Fun fact: if you've ever had bash (or another shell) complain that a file doesn't exist, even though it's on $PATH, check if it's been cached by `hash`. If the file is moved elsewhere on $PATH and bash has the old path cached, you will get an ENOENT. The entire cache can be invalidated with `hash -r`.
I think bash has an alias “rehash” that does the same as hash -r too. But zsh doesn’t have it, so “hash -r” has entered my muscle memory, as it works in both shells.
Unsure of in which situation, but I've had situations where a script didn't have the right shebang, and as such I had to resort to `alias --save hash='#'` to make sure the script worked.
Why would strace cat be useful here? By the time cat runs, it was obviously already found.
It is basic knowledge that PATH is used by a command interpreter to locate the pathname of binaries. This is true for Window's cmd.exe as well. I never heard of a system where locating files for execution was performed by a kernel.
I never heard of a system where locating files for execution was performed by a kernel.
Also true for MS/PC-DOS... which also holds the distinction of having some rare "truly monolithic" API-compatible variants that put the kernel, drivers, and shell in a single binary, so that may satisfy your criteria.
In the [exec][1] family of POSIX functions, if the command path doesn't contain a slash, then it's looked up in the PATH.
> If the file argument contains a slash character, the file argument shall be used as the pathname for this file. Otherwise, the path prefix for this file is obtained by a search of the directories passed as the environment variable PATH [...]
The kernel's job is to execute executable files, while the shell's job is to bridge the gap between a user-facing command name ("cat") and an executable file (/usr/bin/cat).
The PATH environment variable provides such a good general and transparent way to control this task that most shells on most operating systems work that way.
Ignorance leading to assumptions. Their eureka moment: "The shell, not the Linux kernel, is responsible for searching for executables in PATH!" makes it obvious they haven't read up on operating systems. Shame because you should know how the machine works to understand what is happening in your computer. I always recommend reading Operating Systems: Three Easy Pieces.

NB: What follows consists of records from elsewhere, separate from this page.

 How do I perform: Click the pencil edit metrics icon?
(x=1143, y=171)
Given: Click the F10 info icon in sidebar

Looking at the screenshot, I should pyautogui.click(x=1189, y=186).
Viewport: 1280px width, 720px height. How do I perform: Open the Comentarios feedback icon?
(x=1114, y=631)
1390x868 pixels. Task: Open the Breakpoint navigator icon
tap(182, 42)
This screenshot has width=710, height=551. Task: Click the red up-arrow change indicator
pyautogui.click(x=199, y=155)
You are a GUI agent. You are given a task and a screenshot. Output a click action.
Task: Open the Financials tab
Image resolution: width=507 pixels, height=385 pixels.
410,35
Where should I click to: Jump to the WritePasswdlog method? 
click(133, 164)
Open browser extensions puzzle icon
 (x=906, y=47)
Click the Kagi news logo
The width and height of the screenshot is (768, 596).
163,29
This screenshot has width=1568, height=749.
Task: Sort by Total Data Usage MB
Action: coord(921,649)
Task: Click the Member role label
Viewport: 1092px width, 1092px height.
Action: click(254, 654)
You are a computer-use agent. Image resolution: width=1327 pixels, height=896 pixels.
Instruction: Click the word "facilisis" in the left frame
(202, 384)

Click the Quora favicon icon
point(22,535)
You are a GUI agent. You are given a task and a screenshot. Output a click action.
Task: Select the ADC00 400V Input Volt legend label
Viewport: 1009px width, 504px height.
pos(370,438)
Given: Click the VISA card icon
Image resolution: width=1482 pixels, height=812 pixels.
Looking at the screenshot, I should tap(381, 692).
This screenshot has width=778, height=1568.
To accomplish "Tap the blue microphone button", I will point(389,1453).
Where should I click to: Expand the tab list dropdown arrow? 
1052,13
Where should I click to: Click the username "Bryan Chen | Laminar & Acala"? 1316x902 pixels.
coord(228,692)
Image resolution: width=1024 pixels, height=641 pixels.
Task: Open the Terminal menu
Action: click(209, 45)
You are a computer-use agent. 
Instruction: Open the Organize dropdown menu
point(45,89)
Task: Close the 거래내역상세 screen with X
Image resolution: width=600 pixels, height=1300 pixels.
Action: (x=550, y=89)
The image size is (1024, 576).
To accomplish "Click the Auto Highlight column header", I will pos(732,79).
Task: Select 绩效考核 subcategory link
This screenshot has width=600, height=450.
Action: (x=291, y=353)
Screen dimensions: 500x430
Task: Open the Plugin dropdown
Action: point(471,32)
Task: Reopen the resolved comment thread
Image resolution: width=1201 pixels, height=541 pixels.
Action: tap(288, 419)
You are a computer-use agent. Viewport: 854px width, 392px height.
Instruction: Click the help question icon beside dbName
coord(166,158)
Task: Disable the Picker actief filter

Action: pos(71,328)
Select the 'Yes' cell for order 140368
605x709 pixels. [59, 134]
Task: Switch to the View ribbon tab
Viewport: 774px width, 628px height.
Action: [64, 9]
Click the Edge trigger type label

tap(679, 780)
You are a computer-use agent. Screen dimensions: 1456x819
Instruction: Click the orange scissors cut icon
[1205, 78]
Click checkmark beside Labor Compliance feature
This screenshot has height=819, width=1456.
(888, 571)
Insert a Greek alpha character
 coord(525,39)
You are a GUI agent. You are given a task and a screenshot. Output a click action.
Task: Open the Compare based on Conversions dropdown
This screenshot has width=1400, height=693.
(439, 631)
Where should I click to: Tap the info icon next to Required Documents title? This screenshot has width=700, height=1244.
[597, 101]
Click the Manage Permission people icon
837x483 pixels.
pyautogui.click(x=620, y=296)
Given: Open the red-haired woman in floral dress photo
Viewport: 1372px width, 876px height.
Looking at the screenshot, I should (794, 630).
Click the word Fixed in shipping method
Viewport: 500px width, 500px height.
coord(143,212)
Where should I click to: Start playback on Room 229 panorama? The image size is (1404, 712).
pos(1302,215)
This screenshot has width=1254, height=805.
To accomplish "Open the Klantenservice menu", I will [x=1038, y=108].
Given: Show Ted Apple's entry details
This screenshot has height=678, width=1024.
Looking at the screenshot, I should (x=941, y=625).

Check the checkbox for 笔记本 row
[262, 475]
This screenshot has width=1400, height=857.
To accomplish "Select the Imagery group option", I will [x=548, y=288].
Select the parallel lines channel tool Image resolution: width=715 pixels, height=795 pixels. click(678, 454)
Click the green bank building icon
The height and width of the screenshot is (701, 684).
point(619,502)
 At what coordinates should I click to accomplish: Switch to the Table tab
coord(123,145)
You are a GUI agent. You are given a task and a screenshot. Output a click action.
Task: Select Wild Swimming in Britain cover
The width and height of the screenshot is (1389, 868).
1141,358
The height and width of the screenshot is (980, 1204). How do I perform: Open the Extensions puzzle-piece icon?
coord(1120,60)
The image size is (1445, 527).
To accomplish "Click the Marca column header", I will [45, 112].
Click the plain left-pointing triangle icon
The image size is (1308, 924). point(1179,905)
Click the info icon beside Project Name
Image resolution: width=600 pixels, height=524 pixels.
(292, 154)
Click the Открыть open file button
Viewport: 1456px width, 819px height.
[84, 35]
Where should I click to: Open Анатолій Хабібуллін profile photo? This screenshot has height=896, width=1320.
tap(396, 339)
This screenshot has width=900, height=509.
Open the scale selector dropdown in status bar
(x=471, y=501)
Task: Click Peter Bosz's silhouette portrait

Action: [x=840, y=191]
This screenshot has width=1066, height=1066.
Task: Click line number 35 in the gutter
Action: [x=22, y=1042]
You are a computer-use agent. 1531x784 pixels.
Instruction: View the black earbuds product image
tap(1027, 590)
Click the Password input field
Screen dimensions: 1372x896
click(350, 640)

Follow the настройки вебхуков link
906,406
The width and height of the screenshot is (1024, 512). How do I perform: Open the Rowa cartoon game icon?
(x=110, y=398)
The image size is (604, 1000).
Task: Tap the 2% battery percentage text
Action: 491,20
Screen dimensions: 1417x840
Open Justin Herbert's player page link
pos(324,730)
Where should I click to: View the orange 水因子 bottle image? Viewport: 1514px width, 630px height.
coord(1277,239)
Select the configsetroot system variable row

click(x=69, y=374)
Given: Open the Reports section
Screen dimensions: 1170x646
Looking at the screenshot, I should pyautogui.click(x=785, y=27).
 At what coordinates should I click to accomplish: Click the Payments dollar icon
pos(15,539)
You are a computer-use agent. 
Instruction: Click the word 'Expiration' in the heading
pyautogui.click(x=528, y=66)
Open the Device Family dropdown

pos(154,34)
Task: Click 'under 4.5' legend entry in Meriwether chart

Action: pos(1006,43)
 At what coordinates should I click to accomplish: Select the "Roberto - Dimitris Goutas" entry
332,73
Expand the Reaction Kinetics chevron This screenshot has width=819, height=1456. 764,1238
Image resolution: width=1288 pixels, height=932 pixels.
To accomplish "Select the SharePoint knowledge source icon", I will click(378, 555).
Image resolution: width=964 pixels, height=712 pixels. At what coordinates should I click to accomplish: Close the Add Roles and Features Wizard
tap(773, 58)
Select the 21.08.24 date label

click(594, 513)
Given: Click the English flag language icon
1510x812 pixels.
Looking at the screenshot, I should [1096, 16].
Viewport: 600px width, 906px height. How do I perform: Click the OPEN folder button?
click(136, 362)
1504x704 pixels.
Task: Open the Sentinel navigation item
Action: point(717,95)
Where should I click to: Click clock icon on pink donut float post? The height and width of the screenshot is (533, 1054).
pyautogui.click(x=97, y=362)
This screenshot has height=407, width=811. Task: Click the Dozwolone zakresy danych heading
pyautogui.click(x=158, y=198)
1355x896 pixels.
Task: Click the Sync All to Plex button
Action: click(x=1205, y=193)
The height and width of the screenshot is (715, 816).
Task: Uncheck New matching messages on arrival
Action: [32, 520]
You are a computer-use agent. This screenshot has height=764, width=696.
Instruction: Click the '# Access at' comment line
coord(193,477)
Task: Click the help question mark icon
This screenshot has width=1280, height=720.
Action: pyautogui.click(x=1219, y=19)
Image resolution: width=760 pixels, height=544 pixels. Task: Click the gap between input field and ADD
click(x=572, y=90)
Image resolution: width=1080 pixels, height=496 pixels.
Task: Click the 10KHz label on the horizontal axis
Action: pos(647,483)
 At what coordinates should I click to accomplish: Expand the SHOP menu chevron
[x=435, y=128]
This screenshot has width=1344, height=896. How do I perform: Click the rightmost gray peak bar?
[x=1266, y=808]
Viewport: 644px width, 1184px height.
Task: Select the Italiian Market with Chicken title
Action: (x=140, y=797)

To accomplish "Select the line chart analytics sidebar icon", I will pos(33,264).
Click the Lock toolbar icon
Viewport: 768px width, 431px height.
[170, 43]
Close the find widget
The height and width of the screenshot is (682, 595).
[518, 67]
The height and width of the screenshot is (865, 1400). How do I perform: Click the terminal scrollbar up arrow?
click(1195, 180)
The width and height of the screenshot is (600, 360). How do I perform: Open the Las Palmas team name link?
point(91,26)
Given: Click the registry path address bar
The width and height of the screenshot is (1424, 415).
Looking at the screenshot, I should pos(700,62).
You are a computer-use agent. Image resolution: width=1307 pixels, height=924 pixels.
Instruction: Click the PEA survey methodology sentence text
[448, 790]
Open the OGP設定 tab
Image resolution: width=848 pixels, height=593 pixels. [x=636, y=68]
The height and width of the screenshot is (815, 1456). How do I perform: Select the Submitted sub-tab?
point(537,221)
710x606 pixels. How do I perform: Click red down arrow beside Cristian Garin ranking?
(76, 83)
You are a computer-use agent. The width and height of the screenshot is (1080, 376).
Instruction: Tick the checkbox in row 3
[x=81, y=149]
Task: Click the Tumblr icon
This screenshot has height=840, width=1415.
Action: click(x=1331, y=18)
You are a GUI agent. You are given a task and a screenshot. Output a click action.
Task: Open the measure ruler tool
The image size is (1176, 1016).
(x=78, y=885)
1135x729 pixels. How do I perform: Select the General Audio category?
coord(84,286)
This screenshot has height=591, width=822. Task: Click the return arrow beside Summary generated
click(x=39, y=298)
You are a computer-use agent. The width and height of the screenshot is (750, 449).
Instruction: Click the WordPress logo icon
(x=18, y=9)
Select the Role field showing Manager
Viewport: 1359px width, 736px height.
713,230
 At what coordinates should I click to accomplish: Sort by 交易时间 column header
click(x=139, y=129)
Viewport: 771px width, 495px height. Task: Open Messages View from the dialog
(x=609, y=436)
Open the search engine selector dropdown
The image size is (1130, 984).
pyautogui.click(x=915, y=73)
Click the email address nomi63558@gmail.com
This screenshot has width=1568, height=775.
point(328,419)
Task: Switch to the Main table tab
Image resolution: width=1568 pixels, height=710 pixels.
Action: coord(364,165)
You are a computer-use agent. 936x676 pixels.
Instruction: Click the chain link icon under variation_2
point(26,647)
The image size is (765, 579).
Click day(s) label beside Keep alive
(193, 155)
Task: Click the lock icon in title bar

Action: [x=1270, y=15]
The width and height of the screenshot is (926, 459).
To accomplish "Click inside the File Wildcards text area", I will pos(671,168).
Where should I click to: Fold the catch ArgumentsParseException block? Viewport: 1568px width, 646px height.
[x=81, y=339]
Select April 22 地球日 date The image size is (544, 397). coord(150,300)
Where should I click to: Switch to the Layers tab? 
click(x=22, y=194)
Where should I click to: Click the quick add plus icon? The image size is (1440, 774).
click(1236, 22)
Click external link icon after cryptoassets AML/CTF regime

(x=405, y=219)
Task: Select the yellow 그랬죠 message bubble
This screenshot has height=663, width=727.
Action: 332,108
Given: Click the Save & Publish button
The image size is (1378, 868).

https://pages.cs.wisc.edu/~remzi/OSTEP/
Well, execve(2) and execvp(3) are both "system" functions. C (which is already black magic for some people) invokes both by calling into functions exported from libc. If you're not super dorky^Wfamiliar with low-level systems stuff, you might guess that the two functions are implemented in the same place and in the same way. That the latter is just a libc wrapper around the former that does a PATH search is arcane detail you don't have to care about 99% of the time.
It's hard to appreciate how the world looks before you learn a fact. You can't unsee things.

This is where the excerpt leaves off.